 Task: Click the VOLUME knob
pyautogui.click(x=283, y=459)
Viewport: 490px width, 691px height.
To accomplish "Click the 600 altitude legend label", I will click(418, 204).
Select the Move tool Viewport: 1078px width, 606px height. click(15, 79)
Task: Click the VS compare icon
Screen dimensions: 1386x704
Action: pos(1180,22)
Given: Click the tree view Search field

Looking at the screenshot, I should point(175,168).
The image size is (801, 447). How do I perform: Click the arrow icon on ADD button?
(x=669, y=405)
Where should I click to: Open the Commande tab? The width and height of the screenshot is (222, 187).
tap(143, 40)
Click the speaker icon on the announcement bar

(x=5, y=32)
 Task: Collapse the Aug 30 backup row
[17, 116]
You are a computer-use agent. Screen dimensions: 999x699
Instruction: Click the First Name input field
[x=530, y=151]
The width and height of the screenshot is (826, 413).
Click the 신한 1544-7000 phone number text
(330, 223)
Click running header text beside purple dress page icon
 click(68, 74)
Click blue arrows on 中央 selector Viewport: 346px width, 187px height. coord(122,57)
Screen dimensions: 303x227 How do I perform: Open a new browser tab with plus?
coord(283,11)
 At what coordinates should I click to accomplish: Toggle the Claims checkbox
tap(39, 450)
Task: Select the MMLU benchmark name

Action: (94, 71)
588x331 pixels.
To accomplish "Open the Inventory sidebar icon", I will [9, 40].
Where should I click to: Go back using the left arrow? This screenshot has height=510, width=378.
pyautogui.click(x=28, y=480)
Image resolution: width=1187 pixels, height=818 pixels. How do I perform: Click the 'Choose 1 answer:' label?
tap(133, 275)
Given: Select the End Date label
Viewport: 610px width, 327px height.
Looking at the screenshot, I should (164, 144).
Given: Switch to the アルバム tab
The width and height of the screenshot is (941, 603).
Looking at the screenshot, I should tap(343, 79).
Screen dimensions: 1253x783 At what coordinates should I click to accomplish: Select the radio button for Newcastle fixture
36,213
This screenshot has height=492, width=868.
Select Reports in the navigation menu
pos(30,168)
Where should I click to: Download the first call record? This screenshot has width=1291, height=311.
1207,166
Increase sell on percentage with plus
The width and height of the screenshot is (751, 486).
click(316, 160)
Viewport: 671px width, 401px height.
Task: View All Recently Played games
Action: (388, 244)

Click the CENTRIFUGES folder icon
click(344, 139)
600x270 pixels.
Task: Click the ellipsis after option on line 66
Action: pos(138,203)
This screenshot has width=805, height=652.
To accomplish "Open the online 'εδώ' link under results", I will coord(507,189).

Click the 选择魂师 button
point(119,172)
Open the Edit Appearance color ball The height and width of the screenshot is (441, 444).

Requirement: Give the data back in full, matching it character for character.

Answer to this exercise:
 Task: Click the VOLUME knob
pyautogui.click(x=283, y=459)
Viewport: 490px width, 691px height.
To accomplish "Click the 600 altitude legend label", I will click(418, 204).
Select the Move tool Viewport: 1078px width, 606px height. click(15, 79)
Task: Click the VS compare icon
Screen dimensions: 1386x704
Action: pos(1180,22)
Given: Click the tree view Search field

Looking at the screenshot, I should point(175,168).
The image size is (801, 447). How do I perform: Click the arrow icon on ADD button?
(x=669, y=405)
Where should I click to: Open the Commande tab? The width and height of the screenshot is (222, 187).
tap(143, 40)
Click the speaker icon on the announcement bar

(x=5, y=32)
 Task: Collapse the Aug 30 backup row
[17, 116]
You are a computer-use agent. Screen dimensions: 999x699
Instruction: Click the First Name input field
[x=530, y=151]
The width and height of the screenshot is (826, 413).
Click the 신한 1544-7000 phone number text
(330, 223)
Click running header text beside purple dress page icon
 click(68, 74)
Click blue arrows on 中央 selector Viewport: 346px width, 187px height. coord(122,57)
Screen dimensions: 303x227 How do I perform: Open a new browser tab with plus?
coord(283,11)
 At what coordinates should I click to accomplish: Toggle the Claims checkbox
tap(39, 450)
Task: Select the MMLU benchmark name

Action: (94, 71)
588x331 pixels.
To accomplish "Open the Inventory sidebar icon", I will [9, 40].
Where should I click to: Go back using the left arrow? This screenshot has height=510, width=378.
pyautogui.click(x=28, y=480)
Image resolution: width=1187 pixels, height=818 pixels. How do I perform: Click the 'Choose 1 answer:' label?
tap(133, 275)
Given: Select the End Date label
Viewport: 610px width, 327px height.
Looking at the screenshot, I should (164, 144).
Given: Switch to the アルバム tab
The width and height of the screenshot is (941, 603).
Looking at the screenshot, I should tap(343, 79).
Screen dimensions: 1253x783 At what coordinates should I click to accomplish: Select the radio button for Newcastle fixture
36,213
This screenshot has height=492, width=868.
Select Reports in the navigation menu
pos(30,168)
Where should I click to: Download the first call record? This screenshot has width=1291, height=311.
1207,166
Increase sell on percentage with plus
The width and height of the screenshot is (751, 486).
click(316, 160)
Viewport: 671px width, 401px height.
Task: View All Recently Played games
Action: (388, 244)

Click the CENTRIFUGES folder icon
click(344, 139)
600x270 pixels.
Task: Click the ellipsis after option on line 66
Action: pos(138,203)
This screenshot has width=805, height=652.
To accomplish "Open the online 'εδώ' link under results", I will coord(507,189).

Click the 选择魂师 button
point(119,172)
Open the Edit Appearance color ball The height and width of the screenshot is (441, 444).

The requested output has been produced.